Show every line of the material that contains the string "Viewport".

Data entries

::::::::

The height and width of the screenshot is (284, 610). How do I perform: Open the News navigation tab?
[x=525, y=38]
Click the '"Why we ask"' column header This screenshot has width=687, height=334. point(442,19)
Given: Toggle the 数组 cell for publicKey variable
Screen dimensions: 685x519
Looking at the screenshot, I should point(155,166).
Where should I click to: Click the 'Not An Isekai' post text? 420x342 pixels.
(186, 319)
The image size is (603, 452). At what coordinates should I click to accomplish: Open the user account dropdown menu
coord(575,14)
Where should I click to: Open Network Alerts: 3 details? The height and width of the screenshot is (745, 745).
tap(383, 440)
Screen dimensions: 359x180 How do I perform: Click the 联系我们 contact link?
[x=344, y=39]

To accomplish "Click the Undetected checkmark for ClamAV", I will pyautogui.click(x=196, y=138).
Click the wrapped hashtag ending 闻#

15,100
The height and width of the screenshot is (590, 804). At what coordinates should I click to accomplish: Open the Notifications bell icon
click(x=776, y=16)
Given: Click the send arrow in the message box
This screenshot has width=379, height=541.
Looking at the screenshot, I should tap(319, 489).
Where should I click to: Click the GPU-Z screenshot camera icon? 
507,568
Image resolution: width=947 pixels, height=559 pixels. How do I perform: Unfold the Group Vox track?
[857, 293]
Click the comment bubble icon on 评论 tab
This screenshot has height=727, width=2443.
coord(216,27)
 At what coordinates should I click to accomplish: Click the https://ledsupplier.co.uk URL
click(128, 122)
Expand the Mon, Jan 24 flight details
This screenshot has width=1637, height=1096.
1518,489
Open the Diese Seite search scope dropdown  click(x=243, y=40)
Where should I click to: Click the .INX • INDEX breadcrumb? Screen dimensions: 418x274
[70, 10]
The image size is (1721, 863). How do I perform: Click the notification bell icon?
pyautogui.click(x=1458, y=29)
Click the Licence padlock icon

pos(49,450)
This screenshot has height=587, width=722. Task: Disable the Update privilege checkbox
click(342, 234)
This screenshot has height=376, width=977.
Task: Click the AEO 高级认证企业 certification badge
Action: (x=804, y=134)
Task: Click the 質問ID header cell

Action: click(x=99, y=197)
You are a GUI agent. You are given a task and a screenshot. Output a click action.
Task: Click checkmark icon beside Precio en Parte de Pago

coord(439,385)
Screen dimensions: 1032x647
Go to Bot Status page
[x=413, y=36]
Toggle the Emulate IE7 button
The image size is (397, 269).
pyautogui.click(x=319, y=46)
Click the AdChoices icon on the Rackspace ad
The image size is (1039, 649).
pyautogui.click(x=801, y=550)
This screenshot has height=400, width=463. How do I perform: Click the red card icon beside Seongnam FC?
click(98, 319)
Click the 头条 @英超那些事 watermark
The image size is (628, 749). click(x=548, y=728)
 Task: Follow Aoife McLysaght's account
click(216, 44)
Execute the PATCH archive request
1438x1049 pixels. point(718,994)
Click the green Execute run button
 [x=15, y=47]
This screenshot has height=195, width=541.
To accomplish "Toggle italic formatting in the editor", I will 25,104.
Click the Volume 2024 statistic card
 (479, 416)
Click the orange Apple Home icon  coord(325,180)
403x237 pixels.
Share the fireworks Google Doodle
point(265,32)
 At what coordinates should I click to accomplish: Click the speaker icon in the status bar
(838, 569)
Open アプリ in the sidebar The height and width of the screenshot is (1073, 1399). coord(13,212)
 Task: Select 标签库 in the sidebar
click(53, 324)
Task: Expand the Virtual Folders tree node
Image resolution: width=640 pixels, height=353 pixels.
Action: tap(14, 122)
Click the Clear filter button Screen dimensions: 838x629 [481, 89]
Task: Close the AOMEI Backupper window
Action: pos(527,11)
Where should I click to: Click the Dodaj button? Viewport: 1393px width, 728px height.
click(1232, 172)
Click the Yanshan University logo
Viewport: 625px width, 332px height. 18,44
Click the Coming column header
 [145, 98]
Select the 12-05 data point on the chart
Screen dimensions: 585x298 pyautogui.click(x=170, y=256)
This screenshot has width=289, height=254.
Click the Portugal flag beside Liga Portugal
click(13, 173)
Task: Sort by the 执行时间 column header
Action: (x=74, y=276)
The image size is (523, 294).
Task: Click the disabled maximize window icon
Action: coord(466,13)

::::::::

Answer in full.
Where should I click to: Click the Dodaj button? Viewport: 1393px width, 728px height.
Viewport: 625px width, 332px height. 18,44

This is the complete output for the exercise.